A Justiça reconheceu o direito de um cidadão alagoano com Transtorno do Espectro Autista (TEA) à isenção do IPVA, após o Estado de Alagoas negar o benefício administrativamente. A ação foi movida pela Defensoria Pública de Alagoas (DP/AL), que contestou o critério usado para rejeitar o pedido.
O Estado havia indeferido o benefício alegando que o laudo médico não comprovava "incapacidade total para dirigir veículo automotor". Segundo informações divulgadas pela Tribuna Hoje, a defensora pública Bruna Cavalcante argumentou que essa exigência é válida apenas para casos de deficiência física ou visual — e não para pessoas com deficiência intelectual ou TEA.
O argumento tem base sólida na legislação federal. A Lei nº 12.764/2012, conhecida como Lei Berenice Piana, que estabelece a Política Nacional de Proteção dos Direitos da Pessoa com Transtorno do Espectro Autista, determina expressamente que o autista é considerado pessoa com deficiência para todos os efeitos legais.

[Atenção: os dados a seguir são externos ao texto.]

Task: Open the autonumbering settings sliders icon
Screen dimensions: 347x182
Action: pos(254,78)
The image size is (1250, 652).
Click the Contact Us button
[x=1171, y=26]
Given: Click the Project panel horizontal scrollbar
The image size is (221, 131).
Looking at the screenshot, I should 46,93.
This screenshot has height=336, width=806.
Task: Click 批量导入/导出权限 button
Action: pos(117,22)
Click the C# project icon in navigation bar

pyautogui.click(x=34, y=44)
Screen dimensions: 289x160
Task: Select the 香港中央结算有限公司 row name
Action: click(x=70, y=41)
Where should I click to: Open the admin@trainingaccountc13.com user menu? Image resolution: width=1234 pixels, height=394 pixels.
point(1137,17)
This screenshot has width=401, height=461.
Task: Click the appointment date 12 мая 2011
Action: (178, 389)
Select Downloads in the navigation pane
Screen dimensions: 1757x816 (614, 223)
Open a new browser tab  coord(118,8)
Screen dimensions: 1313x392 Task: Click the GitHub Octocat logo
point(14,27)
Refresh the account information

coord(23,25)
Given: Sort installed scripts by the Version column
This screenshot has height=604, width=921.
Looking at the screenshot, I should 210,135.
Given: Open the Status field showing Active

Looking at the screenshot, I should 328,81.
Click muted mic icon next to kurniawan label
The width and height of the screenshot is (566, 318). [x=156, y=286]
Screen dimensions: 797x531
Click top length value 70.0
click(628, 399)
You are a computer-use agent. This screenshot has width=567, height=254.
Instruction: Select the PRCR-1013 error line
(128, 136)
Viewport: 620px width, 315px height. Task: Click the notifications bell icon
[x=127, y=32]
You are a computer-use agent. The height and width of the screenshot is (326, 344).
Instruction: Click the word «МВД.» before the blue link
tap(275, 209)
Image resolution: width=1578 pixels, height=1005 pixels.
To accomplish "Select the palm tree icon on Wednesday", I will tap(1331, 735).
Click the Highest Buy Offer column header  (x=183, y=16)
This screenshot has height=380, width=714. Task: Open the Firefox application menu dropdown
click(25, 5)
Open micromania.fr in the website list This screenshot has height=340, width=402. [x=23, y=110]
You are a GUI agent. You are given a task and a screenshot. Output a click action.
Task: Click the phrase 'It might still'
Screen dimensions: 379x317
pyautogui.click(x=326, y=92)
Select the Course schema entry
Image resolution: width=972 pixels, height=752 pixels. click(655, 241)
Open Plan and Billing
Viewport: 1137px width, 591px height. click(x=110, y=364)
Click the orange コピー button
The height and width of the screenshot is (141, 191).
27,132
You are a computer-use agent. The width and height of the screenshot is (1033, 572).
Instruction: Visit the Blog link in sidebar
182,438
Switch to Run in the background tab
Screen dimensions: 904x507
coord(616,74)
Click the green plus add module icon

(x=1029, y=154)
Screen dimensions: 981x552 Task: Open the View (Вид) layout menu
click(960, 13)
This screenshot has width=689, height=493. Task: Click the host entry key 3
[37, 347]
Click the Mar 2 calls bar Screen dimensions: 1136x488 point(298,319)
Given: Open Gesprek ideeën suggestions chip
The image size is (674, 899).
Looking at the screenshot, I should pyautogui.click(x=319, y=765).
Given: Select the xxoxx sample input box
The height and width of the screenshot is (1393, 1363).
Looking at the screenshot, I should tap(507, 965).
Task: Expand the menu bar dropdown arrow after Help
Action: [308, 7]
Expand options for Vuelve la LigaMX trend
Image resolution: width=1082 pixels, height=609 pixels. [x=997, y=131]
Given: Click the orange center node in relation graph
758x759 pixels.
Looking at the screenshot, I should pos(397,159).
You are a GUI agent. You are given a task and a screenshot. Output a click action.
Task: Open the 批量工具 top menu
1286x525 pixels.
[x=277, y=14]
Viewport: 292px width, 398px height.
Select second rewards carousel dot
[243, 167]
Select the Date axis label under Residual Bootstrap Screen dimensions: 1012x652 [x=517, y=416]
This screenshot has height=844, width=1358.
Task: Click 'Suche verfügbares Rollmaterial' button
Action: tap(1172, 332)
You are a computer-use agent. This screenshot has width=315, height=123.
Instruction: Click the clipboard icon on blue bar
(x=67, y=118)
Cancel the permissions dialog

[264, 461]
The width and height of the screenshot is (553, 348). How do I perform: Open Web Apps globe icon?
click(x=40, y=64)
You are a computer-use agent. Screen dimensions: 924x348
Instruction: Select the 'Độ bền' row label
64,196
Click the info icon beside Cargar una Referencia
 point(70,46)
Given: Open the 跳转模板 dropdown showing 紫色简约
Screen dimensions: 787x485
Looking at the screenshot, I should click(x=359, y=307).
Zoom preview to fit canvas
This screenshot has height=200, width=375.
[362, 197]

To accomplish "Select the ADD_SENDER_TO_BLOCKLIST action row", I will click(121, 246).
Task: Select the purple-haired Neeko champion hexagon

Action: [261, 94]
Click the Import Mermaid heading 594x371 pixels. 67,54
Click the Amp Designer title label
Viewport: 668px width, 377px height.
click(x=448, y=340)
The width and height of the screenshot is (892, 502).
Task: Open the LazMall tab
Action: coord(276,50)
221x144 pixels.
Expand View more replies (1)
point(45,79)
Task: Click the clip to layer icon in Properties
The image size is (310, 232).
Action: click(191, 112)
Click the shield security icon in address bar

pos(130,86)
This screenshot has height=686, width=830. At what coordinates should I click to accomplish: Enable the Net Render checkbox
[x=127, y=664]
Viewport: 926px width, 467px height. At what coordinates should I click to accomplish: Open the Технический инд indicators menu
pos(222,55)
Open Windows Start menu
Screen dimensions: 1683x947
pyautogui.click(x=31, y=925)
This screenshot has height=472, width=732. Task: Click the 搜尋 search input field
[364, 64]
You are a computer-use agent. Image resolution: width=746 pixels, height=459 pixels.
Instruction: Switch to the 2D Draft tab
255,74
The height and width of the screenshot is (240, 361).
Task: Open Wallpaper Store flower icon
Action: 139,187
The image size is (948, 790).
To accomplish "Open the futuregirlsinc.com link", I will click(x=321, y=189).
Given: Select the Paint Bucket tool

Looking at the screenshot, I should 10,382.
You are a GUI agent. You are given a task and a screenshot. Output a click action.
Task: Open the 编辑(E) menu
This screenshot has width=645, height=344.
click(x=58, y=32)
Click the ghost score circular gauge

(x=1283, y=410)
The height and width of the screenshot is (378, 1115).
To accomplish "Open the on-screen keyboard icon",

Ao julgar o caso, a Justiça entendeu que o indeferimento contrariou princípios constitucionais como legalidade, dignidade da pessoa humana, não discriminação e acessibilidade. A decisão também deixou claro que o poder público não pode criar exigências além do que a lei prevê para restringir direitos já assegurados — conforme informações da fonte original.
O caso alagoano não é isolado. A Defensoria Pública do Piauí obteve liminar suspendendo a cobrança de IPVA de um veículo usado para transportar um adolescente de 16 anos com TEA, após a família ter o pedido administrativo negado pela Secretaria da Fazenda estadual, que entendia que o benefício era restrito a deficiências físicas com exigência de adaptações no veículo.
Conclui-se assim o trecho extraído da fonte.